### RECORDS TO PROCESS
++++++++++

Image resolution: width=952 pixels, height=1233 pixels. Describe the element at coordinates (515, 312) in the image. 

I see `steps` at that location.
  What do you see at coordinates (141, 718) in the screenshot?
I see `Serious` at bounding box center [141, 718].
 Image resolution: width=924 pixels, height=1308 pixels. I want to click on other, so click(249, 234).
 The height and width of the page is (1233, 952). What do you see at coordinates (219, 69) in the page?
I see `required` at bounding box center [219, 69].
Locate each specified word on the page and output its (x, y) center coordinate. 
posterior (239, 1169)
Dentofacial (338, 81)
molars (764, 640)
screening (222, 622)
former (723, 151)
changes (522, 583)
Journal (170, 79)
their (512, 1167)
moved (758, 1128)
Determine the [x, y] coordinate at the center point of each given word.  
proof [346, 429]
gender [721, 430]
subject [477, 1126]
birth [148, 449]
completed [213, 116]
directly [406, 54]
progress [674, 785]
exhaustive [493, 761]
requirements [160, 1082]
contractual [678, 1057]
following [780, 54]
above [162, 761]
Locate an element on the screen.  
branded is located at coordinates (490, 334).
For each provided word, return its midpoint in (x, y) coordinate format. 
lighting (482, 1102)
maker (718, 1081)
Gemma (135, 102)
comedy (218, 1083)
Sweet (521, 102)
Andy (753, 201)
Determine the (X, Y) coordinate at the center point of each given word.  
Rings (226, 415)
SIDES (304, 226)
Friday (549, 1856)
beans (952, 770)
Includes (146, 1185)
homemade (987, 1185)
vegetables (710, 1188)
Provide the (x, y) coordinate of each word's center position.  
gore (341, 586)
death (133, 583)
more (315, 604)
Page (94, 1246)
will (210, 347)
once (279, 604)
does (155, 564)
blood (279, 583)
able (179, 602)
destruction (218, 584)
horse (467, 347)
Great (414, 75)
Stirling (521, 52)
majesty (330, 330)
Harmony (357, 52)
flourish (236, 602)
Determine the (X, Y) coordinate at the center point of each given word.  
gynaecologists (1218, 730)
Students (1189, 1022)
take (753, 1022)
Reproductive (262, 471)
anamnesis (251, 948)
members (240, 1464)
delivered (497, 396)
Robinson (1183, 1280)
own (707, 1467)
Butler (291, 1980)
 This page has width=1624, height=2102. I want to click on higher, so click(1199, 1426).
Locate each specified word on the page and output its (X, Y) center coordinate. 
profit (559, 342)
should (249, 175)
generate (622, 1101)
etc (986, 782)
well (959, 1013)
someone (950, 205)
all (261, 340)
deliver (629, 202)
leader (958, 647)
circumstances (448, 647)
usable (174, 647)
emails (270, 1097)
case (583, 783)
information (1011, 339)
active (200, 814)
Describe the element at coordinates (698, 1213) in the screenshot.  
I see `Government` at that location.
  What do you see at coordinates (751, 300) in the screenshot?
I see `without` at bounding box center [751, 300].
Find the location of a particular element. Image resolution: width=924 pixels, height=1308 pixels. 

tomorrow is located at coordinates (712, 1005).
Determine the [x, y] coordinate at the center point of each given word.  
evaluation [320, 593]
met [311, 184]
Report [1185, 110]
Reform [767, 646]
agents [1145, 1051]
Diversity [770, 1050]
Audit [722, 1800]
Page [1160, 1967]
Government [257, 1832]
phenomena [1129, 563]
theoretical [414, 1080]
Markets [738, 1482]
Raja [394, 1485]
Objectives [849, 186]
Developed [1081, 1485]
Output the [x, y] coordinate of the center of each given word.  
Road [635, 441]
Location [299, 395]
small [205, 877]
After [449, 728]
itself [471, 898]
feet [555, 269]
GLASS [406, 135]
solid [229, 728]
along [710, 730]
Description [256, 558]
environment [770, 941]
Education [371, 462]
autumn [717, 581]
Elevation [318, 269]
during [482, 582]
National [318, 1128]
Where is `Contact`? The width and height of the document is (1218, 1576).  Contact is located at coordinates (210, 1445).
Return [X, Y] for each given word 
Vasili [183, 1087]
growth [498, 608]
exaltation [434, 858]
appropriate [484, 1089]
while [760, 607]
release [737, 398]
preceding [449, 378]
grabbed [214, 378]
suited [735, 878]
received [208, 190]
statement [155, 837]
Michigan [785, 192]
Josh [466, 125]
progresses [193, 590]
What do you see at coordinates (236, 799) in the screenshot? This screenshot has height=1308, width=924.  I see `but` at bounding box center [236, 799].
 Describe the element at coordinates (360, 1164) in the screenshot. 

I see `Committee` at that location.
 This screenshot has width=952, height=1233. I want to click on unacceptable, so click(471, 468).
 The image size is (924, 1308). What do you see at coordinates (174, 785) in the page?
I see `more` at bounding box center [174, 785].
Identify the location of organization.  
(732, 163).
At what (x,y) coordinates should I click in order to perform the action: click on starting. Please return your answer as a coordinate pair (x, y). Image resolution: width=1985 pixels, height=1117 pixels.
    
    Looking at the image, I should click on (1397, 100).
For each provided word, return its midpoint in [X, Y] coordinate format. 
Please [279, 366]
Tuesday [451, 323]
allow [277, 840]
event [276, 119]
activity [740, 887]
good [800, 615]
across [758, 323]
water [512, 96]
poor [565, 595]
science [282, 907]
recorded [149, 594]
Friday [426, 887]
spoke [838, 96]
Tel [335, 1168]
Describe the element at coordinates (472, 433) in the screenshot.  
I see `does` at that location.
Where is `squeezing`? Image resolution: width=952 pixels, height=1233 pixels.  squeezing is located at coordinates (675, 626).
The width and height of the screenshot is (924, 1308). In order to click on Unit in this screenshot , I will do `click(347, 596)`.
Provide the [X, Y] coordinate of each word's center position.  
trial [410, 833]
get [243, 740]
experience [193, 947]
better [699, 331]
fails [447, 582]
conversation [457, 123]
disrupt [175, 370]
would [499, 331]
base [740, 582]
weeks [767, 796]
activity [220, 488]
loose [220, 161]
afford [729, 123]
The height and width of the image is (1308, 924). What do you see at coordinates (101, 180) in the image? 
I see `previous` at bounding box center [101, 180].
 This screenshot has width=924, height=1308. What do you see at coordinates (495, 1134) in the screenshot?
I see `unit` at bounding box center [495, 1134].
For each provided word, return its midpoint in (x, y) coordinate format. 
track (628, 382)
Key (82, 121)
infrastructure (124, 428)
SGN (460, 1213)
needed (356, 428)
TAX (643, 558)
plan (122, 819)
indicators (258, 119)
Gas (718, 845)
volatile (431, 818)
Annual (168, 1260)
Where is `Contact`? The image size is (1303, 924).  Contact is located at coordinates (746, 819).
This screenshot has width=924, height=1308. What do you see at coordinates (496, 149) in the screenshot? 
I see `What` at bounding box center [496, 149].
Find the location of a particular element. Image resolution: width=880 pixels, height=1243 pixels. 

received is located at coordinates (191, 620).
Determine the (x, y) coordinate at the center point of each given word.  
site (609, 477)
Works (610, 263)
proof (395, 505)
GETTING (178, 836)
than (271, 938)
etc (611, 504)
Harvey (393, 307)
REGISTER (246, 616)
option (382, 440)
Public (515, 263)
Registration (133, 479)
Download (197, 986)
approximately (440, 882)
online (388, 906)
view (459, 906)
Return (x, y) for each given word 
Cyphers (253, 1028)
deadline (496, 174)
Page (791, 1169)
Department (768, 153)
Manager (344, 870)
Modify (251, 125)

++++++++++

### TASK DETAILS
Count the lines of the data above that contain the word "resolution" and give only that number.

### CORRECT OUTPUT
6